Re: Initial patch for file suffix acl

From: Robert Collins <robertc@dont-contact.us>
Date: Tue, 04 Mar 2008 04:37:43 +1100

On Mon, 2008-03-03 at 14:31 -0300, Lucas Brasilino wrote:
> Hi Robert:
>
> >
> > Its probably better to do this as a combined regex:
> >
> > acl file_suffix exts .foo .bar .baz
> >
> > creating a regexp based acl .*(\.foo|\.bar|\.baz)$
> >
> > any decent regexp engine will be better at this than your linear search.
>
> Do you think compiling a regex (ok, it's made once) and matching it to
> an url (maybe _huges_ urls, maybe many hundreds times per second) are
> cheapper than this file_suffix implementation ?

for sure. you have a linear scan, comparing all suffixes on all urls.

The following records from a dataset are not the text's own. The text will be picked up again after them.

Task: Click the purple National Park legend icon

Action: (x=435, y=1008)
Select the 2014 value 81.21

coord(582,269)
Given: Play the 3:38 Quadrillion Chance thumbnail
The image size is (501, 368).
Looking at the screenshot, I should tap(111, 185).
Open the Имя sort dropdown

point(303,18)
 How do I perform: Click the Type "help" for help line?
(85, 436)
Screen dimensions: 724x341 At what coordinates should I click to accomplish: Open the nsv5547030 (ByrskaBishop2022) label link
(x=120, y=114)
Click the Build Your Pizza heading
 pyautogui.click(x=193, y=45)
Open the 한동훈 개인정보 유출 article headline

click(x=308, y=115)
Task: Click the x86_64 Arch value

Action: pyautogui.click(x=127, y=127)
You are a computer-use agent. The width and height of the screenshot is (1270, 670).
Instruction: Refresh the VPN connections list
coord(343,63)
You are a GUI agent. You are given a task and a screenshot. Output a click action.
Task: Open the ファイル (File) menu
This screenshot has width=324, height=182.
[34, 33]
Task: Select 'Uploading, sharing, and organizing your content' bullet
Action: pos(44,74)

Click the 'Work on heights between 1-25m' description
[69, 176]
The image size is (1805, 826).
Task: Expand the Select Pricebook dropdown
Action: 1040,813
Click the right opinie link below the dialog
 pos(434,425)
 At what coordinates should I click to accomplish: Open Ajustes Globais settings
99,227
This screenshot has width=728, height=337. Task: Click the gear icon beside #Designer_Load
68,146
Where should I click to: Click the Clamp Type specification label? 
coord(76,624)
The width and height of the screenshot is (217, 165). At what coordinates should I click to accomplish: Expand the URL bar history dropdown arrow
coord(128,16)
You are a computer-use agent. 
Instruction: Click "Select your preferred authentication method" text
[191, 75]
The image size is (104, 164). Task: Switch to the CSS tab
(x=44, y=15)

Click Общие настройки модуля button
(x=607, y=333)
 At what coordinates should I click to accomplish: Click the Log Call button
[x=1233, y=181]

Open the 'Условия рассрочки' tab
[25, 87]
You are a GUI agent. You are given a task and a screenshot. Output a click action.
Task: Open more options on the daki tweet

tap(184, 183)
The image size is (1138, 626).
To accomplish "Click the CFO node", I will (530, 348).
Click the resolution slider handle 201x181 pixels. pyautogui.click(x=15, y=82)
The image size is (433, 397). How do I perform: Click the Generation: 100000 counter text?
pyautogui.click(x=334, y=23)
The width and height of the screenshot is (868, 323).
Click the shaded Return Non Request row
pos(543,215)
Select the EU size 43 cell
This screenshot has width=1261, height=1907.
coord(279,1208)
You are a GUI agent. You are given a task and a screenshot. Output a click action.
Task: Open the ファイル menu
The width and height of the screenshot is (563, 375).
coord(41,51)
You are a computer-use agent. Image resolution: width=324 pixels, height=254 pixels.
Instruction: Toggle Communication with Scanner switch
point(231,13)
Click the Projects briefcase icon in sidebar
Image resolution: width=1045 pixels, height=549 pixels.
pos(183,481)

if you assume a normal distribution, of the urls that fail, you will
have compared all extensions
and urls that match you will have compared 50% of the extensions on
average

checking a single extension requires checking (say) 4 characters
if you have 20 extensions, thats 40 char checks (plus the memory hit to
get the list)

the same 20 extensions, with a good regex compiler should boil down to a
single check for '.' at offset -4, then a single check for the number of
unique next letters etc. basically a perfect tree rather than linear
scan.

-Rob

-- 
GPG key available at: <http://www.robertcollins.net/keys.txt>.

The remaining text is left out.